START Data in this exercise

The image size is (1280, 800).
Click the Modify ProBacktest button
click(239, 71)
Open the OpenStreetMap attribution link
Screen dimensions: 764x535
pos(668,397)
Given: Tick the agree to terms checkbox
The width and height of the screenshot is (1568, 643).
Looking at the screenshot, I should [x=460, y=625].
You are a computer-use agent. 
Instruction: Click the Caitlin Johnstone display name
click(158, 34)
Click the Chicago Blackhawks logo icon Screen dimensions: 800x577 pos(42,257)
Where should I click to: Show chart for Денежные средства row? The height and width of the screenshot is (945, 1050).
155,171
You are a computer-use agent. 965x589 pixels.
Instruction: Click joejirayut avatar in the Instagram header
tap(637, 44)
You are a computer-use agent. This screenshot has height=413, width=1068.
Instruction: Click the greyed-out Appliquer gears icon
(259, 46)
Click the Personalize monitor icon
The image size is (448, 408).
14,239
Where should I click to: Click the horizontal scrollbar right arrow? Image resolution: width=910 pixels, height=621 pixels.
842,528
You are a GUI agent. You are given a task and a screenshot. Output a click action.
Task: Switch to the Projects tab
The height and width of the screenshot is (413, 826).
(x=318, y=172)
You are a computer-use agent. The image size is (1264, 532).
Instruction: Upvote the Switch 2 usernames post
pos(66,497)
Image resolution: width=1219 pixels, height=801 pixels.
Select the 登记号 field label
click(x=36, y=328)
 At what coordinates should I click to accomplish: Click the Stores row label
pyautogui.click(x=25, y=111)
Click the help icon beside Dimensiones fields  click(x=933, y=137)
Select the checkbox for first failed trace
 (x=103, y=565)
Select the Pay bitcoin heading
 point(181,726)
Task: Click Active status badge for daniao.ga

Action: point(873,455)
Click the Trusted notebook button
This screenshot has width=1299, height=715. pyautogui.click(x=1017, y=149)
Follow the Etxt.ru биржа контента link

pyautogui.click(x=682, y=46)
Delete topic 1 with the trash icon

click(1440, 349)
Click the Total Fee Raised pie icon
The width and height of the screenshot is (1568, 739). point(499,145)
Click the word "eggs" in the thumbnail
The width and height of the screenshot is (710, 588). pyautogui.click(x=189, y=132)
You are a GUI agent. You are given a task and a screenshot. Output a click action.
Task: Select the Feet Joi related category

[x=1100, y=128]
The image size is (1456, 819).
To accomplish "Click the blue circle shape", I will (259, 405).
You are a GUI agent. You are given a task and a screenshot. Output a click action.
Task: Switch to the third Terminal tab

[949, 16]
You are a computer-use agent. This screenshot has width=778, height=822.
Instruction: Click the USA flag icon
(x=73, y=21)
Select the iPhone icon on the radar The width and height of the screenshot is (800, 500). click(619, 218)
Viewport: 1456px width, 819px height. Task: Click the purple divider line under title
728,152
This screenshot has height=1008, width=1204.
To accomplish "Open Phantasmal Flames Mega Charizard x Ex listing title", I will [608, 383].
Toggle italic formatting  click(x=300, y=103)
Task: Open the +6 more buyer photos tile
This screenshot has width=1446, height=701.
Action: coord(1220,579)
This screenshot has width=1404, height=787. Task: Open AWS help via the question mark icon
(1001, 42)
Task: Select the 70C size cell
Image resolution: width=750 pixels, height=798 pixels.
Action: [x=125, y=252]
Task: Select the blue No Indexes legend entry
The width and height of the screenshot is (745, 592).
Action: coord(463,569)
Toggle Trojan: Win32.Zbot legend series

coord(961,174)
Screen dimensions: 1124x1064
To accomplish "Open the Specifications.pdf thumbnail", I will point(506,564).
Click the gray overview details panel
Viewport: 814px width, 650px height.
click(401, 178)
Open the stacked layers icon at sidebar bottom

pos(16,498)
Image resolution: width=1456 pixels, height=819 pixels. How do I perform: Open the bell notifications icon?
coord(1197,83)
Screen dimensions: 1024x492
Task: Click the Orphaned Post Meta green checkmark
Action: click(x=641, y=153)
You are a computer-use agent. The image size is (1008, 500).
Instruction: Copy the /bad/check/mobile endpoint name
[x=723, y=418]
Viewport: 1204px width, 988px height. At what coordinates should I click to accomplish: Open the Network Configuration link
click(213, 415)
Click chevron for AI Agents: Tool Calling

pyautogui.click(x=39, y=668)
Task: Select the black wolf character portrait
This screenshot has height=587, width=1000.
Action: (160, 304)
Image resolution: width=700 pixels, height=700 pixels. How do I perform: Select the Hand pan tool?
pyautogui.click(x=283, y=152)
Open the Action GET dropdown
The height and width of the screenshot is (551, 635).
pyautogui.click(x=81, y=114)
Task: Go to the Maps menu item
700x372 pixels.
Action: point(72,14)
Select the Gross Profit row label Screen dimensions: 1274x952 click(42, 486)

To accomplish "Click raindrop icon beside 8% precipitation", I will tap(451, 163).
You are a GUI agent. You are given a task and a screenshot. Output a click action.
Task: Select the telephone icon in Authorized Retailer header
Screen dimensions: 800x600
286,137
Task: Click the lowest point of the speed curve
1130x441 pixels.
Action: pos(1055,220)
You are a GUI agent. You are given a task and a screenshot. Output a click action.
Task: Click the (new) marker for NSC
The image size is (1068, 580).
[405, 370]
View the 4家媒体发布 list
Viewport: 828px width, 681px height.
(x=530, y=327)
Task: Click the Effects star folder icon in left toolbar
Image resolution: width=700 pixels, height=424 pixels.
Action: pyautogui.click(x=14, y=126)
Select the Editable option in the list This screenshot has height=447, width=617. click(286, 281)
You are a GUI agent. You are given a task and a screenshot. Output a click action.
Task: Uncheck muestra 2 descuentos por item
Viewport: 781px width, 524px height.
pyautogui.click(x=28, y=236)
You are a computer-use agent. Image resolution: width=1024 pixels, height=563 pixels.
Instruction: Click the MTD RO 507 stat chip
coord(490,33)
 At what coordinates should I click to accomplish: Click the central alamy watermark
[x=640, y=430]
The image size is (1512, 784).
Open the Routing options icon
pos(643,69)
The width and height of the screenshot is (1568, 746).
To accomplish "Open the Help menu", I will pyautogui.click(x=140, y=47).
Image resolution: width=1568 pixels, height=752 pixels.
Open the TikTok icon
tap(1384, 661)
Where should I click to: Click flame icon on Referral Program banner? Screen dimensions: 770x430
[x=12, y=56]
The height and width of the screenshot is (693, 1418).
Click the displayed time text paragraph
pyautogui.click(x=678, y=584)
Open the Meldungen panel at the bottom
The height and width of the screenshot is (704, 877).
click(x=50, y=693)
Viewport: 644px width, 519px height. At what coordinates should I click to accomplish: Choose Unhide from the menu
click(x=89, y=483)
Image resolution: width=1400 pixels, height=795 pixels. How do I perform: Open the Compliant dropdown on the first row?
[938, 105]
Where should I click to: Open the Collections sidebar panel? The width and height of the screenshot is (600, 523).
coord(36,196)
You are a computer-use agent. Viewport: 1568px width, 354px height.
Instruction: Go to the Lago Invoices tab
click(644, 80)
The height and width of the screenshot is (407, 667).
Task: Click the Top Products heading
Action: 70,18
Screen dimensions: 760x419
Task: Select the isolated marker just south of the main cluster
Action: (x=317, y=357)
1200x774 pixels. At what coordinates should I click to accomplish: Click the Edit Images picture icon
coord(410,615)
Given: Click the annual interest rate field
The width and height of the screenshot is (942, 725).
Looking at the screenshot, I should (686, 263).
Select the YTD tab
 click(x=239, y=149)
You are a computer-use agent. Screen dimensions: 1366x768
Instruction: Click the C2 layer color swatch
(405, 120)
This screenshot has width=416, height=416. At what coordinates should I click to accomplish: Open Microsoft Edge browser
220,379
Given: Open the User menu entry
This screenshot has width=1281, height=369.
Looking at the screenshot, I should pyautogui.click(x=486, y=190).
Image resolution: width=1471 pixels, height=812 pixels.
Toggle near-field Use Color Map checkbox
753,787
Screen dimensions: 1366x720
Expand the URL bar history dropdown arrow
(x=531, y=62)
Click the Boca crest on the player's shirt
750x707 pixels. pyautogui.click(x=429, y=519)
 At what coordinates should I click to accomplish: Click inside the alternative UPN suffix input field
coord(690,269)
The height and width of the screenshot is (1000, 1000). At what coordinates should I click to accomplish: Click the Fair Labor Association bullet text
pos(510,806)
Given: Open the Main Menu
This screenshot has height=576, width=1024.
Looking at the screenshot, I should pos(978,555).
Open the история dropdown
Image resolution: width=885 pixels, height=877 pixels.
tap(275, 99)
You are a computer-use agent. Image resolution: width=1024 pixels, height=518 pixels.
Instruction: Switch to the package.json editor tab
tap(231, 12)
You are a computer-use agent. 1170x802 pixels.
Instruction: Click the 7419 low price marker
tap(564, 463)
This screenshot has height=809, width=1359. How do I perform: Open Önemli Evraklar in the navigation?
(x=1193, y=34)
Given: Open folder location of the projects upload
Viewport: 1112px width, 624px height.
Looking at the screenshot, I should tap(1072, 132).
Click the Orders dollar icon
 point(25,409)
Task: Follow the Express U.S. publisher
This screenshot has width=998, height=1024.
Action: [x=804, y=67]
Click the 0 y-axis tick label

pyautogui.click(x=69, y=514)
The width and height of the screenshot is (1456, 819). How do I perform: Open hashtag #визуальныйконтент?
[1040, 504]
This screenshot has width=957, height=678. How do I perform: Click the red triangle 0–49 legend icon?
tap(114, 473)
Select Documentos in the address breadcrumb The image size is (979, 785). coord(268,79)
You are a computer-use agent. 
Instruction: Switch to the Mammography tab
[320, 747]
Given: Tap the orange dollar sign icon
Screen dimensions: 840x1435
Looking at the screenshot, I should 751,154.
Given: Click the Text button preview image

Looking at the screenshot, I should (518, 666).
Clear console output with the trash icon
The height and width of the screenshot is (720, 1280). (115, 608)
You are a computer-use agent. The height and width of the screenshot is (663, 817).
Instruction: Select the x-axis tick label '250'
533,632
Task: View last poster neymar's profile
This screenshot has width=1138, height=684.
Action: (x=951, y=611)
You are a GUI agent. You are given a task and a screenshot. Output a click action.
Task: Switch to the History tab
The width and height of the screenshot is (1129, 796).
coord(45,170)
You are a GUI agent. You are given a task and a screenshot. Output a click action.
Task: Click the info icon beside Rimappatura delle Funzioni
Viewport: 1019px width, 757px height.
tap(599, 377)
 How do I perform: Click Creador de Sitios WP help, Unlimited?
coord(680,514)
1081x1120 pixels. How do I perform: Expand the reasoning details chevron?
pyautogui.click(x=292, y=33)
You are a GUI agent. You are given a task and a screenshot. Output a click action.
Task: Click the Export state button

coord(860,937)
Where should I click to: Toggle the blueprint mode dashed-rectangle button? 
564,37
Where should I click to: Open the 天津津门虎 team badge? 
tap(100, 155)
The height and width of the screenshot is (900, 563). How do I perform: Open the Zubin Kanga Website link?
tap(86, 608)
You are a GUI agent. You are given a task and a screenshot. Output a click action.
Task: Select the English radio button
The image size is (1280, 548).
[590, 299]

END Data in this exercise

■ Aim of the task
Of all the entries above, output exactly the lines between the one holding "This screenshot has height=587, width=1000." and the one holding "Image resolution: width=1568", inclusive.

■ Answer area
This screenshot has height=587, width=1000.
Action: (160, 304)
Image resolution: width=700 pixels, height=700 pixels. How do I perform: Select the Hand pan tool?
pyautogui.click(x=283, y=152)
Open the Action GET dropdown
The height and width of the screenshot is (551, 635).
pyautogui.click(x=81, y=114)
Task: Go to the Maps menu item
700x372 pixels.
Action: point(72,14)
Select the Gross Profit row label Screen dimensions: 1274x952 click(42, 486)

To accomplish "Click raindrop icon beside 8% precipitation", I will tap(451, 163).
You are a GUI agent. You are given a task and a screenshot. Output a click action.
Task: Select the telephone icon in Authorized Retailer header
Screen dimensions: 800x600
286,137
Task: Click the lowest point of the speed curve
1130x441 pixels.
Action: pos(1055,220)
You are a GUI agent. You are given a task and a screenshot. Output a click action.
Task: Click the (new) marker for NSC
The image size is (1068, 580).
[405, 370]
View the 4家媒体发布 list
Viewport: 828px width, 681px height.
(x=530, y=327)
Task: Click the Effects star folder icon in left toolbar
Image resolution: width=700 pixels, height=424 pixels.
Action: pyautogui.click(x=14, y=126)
Select the Editable option in the list This screenshot has height=447, width=617. click(286, 281)
You are a GUI agent. You are given a task and a screenshot. Output a click action.
Task: Uncheck muestra 2 descuentos por item
Viewport: 781px width, 524px height.
pyautogui.click(x=28, y=236)
You are a computer-use agent. Image resolution: width=1024 pixels, height=563 pixels.
Instruction: Click the MTD RO 507 stat chip
coord(490,33)
 At what coordinates should I click to accomplish: Click the central alamy watermark
[x=640, y=430]
The image size is (1512, 784).
Open the Routing options icon
pos(643,69)
The width and height of the screenshot is (1568, 746).
To accomplish "Open the Help menu", I will pyautogui.click(x=140, y=47).
Image resolution: width=1568 pixels, height=752 pixels.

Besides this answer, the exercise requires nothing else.